While defenders of the torchlight procession have suggested that people are free to mourn the dead and express their feelings as they wish, and that such a protest does not break any laws, this fails to explore the question of who has power over the city’s streets. Currently, as the various roadblocks and the Self-Defence/ Pravy Sektor-police patrols of the city’s streets suggest, it is the organisations who have fought and are prepared to fight who are given authority and become the public face of the post/pre-post-revolutionary city, as well as legitimacy for the future. This is not to say that the entire city has turned nationalist. Far from it. The everyday revolution continues.

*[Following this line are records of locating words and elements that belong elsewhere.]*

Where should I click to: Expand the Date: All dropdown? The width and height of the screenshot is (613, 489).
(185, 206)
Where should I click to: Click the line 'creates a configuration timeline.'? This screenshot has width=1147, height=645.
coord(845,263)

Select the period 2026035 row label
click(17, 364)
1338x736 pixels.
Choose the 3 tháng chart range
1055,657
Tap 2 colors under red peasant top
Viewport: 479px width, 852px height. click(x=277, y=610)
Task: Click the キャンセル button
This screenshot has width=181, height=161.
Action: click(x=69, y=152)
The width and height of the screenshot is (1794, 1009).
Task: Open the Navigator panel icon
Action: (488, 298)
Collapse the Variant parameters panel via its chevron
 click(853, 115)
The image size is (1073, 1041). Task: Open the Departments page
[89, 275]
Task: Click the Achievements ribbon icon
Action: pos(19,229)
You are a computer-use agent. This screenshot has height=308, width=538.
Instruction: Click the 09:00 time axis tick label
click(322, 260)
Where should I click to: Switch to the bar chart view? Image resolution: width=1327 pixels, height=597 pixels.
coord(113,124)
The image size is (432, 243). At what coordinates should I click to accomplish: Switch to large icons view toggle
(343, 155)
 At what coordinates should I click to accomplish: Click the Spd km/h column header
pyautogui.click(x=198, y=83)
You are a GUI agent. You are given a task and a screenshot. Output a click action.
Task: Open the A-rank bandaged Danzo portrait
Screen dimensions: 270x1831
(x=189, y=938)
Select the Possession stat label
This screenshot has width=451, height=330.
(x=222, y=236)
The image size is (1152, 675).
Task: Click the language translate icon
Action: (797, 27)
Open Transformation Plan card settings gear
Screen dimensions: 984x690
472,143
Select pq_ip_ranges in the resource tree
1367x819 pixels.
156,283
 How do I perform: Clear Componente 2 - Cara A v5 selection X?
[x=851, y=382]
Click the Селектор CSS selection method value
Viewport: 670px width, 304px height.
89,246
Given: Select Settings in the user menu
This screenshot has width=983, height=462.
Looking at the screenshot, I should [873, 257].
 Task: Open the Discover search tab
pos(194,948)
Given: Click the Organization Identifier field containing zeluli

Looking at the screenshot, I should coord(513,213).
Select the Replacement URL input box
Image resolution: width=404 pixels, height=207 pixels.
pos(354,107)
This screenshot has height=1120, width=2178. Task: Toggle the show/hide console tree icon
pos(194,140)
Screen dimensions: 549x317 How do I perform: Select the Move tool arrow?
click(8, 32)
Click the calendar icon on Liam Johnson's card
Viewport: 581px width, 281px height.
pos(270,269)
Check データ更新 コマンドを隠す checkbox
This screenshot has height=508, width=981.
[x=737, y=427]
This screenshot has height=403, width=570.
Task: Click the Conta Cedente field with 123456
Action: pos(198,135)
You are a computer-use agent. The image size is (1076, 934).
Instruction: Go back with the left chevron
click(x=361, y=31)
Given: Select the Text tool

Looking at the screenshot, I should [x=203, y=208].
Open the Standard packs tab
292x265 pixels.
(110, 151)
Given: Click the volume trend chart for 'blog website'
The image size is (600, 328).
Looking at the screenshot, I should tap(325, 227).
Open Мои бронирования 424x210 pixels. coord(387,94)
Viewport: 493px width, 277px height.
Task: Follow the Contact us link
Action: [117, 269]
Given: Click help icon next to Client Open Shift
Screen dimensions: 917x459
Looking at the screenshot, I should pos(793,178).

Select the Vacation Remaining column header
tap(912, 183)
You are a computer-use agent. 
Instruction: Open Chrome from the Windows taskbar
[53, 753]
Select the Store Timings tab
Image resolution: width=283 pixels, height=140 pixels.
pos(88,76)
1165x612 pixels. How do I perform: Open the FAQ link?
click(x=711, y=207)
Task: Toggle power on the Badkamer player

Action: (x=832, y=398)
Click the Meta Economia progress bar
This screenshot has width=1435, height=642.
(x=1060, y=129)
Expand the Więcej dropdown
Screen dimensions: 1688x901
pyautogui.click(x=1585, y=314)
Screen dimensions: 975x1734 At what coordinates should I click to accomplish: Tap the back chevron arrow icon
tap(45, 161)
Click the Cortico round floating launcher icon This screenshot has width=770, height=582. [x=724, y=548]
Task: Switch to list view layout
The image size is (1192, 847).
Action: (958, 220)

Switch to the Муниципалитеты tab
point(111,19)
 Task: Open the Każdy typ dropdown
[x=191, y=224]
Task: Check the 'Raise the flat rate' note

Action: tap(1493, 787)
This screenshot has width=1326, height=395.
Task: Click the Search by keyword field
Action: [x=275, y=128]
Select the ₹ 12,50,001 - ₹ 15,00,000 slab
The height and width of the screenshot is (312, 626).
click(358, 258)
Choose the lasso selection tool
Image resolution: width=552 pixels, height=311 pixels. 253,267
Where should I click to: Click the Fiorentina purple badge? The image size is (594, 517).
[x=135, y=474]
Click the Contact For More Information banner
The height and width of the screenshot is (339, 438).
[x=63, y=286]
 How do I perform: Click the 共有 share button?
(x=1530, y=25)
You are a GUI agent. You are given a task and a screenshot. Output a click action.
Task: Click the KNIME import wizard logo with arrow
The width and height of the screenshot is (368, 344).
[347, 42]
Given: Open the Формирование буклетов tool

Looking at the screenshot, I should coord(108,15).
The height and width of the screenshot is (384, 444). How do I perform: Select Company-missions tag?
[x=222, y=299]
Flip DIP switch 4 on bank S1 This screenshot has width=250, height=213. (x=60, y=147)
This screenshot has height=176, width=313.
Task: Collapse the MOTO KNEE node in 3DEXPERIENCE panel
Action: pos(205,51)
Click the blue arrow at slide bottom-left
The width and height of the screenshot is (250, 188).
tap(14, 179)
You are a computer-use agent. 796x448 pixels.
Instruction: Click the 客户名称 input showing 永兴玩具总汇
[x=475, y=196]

Market-stall holders on the central market, previously in the hands of a Party of Regions figure, are now renting their stalls from the city which took control of the market. The stall-holders staged a protest and won out. Locals involved in a dispute with a garage cooperative also won their battle. This is all part of a general realisation that the biggest difference to everyday lives will be made by taking action against corruption which previously was largely treated as a necessary evil. Passports are now being issued according to regulations, rather than with extra payments required, while there is a widespread call for avoiding giving bribes in any situation. Even Women’s Day, 8 March, has been targeted – with parents asked not to give teachers presents, as is usual, and instead donate the value of any intended gifts to support those injured and the families of those killed on Maidan.

My fear, however, is that those organisations – Pravy Sektor, the Church and whoever else – who claim to have done the most for Maidan, measured in the number of deaths suffered or the level of spiritual inspiration purported to have been instilled in the people, will – as is already becoming evident – demand greater representation in the new structures of power. They will do so in the name of the people, claiming to represent them and speak for them, and thus claiming the right to seek policies in accordance with the organisations’ views. Speaking in the name of a singularly imagined people or nation, this will likely forget the disparate, diverse nature of Ukrainians (and others) who first came onto the squares of Ukraine in November.